Elke toeschouwer bekijkt een beeld vanuit een bepaalde context en kent er daardoor steeds een andere betekenis aan toe.

De onderdrukker kijkt vooral vanuit een context van succes (prestige), rijkdom en groei. De onderdrukte, daarentegen, kijkt vooral vanuit een context die bepaald wordt door verlies, lijden en onrecht. Beide contexten zijn twee zijden van dezelfde medaille. Voor de meeste West-Europese landen waren de kolonies immers een ‘succesnummer’ in termen van rijkdom en groei. Maar voor de gekoloniseerde landen brachten ze vooral structureel geweld en onrecht. Het is dan ook geen wonder dat beelden van Leopold II zoveel verschillende reacties oproepen.

Wat is dan de oplossing? Hoe moeten we dan naar beelden kijken? Behouden of verwijderen? We kunnen een monument wel verwijderen maar we kunnen het verleden niet wissen. In zekere zin is het verwijderen van monumenten een soort ontkenning van de geschiedenis. Anderzijds is dit net ook eigen aan geschiedenis: ze overschrijft zichzelf voortdurend. Is het heden dus niet steeds ook de architect van het verleden?
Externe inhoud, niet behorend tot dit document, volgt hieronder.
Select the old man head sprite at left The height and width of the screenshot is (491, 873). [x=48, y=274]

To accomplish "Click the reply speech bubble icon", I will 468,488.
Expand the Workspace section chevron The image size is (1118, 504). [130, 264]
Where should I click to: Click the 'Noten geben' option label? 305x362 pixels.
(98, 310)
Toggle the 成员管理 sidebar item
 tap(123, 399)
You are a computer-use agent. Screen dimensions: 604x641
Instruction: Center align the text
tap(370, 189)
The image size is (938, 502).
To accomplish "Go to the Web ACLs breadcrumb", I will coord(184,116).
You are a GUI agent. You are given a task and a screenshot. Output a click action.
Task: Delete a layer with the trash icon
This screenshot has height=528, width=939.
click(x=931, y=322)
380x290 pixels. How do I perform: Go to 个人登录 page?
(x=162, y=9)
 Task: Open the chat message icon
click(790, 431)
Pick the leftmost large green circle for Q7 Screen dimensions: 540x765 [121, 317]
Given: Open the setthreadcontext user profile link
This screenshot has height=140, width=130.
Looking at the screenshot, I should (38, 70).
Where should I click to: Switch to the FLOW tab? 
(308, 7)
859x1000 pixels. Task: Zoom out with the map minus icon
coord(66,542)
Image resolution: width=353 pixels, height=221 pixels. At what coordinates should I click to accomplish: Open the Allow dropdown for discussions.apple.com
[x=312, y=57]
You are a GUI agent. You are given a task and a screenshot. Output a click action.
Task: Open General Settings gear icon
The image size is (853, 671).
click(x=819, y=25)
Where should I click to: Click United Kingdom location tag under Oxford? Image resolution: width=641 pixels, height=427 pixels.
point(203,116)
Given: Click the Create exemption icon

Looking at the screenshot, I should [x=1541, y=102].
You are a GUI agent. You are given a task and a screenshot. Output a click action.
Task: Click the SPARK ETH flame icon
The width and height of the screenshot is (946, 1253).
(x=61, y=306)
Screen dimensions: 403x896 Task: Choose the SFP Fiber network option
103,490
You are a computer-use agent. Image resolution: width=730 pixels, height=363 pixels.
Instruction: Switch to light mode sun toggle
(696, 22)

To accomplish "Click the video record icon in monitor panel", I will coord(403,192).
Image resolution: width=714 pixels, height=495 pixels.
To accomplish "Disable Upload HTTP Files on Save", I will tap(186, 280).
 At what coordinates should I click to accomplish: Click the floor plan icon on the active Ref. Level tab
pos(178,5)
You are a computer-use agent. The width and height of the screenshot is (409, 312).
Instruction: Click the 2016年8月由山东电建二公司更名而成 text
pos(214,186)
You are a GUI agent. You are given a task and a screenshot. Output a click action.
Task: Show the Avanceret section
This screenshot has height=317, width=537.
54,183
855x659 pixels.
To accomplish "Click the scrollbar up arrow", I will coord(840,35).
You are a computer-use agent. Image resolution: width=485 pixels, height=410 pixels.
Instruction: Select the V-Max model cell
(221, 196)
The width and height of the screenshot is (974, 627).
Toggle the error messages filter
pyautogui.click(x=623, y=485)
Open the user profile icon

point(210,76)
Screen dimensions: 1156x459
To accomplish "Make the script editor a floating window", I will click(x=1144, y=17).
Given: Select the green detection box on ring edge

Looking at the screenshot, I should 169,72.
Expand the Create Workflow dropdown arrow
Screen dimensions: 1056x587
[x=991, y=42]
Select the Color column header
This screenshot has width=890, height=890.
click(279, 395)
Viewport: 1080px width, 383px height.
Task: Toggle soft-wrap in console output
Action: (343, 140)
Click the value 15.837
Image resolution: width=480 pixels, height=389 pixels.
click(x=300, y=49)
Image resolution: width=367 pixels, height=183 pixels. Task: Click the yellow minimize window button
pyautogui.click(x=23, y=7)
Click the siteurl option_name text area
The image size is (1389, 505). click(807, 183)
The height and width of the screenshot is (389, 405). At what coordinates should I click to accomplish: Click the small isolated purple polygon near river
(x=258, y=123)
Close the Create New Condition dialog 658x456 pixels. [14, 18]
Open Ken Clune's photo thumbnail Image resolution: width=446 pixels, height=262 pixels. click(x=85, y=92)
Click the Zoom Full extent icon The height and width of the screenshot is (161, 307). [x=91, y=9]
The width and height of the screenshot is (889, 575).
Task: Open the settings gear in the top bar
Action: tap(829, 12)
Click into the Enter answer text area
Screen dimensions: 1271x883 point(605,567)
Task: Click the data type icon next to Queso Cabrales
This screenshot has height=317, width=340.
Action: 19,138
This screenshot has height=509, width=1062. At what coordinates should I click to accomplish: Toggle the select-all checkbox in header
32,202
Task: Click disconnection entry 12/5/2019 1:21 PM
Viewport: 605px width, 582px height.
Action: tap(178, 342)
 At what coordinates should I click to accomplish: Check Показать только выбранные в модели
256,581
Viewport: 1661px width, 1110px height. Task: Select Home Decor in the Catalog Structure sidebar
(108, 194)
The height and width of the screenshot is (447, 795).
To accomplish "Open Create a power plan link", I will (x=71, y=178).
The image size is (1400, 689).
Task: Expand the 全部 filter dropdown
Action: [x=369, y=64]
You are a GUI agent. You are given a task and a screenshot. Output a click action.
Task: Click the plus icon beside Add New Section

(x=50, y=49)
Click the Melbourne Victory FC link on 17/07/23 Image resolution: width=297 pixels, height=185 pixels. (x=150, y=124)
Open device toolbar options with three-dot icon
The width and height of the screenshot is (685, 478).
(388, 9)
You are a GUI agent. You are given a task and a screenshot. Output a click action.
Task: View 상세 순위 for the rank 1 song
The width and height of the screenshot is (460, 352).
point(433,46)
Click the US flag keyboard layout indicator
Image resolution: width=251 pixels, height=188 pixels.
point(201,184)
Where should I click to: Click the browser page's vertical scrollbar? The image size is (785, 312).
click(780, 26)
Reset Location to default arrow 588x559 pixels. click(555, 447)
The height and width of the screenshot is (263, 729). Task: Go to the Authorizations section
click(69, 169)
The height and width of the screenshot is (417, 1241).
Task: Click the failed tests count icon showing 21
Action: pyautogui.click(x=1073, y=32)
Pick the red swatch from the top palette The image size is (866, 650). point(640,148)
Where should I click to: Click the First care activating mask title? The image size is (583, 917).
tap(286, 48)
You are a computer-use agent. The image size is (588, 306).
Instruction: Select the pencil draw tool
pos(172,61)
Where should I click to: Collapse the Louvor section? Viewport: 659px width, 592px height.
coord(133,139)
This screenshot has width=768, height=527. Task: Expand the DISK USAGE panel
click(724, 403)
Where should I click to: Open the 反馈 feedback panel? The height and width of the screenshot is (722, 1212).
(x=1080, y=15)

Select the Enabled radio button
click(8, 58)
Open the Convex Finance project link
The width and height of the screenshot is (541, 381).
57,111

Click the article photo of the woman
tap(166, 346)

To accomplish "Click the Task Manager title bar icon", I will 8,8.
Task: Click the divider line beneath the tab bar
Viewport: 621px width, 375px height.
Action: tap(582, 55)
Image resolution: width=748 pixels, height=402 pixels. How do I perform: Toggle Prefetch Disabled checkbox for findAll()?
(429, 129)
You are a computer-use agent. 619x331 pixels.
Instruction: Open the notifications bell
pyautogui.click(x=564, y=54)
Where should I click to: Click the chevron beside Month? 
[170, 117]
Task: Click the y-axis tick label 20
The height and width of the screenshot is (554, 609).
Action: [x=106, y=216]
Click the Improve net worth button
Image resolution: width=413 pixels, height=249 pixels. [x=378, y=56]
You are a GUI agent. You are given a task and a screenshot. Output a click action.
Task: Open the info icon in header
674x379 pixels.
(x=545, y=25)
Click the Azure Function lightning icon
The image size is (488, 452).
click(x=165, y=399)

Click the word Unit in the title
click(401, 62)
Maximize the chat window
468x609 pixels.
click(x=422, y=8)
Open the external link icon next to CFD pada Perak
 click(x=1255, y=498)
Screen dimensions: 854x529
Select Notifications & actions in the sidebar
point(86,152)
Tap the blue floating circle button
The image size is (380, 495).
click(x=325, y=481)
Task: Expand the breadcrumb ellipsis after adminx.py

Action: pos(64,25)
In zijn recent verschenen boek Verdwaalde stad biedt filosoof Jean Paul Van Bendegem enkele aanzetten om deze vragen te beantwoorden. Van Bendegemen pleit immers voor het ‘lezen’ van beelden.

Het lezen van beelden is als het ontleden van de geschiedenis. Wat was de intentie? Waarom en door wie werd het beeld geplaatst? Welke machtsverhoudingen speelden een rol? Wat was de context van deze beslissing? Wat is er met het beeld gebeurd doorheen de jaren?

Op die manier kunnen we monumenten ook als een kans beschouwen. Ze bieden ons net de mogelijkheid om ons te verdiepen in de geschiedenis, om op zoek te gaan naar de verschillende actoren en hun rol. Kortom, ze bieden een kans om op een andere manier naar de geschiedenis as we know it te kijken.

Dit kan natuurlijk enkel als we ons durven openstellen voor verschillende perspectieven. Het verleden is wat het is. De feiten zijn onveranderlijk, maar de manier waarop we naar deze feiten kijken is niet onveranderlijk. We moeten durven erkennen dat de geschiedenis vaak trauma’s in zich draagt die we enkel kunnen verwerken als we het verleden in alle mogelijk facetten onder ogen durven zien.

Ik sluit me dan ook aan bij het pleidooi om monumenten te lezen. We zouden meer info kunnen voorzien zodat de toeschouwer zich bewust kan worden van de vele betekenissen die het beeld in zich draagt. We zouden ook bewust nieuwe beelden erbij kunnen plaatsen (bijvoorbeeld om slachtoffers te herdenken). Beelden zouden zelfs een verzoenende rol kunnen spelen en in die zin ook maatschappelijk helend kunnen werken.

We zijn collectief verantwoordelijk voor de manier waarop we met kennis omgaan en dus ook de manier waarop we naar geschiedenis kijken. Het is in deze collectieve verantwoordelijkheid dat we als mensen ook tot verbinding kunnen komen. Tussen eren en onteren is het de mens die betekenis geeft aan het standbeeld.

 

**

Het boek ‘Verdwaalde stad’ is verschenen bij Houtekiet.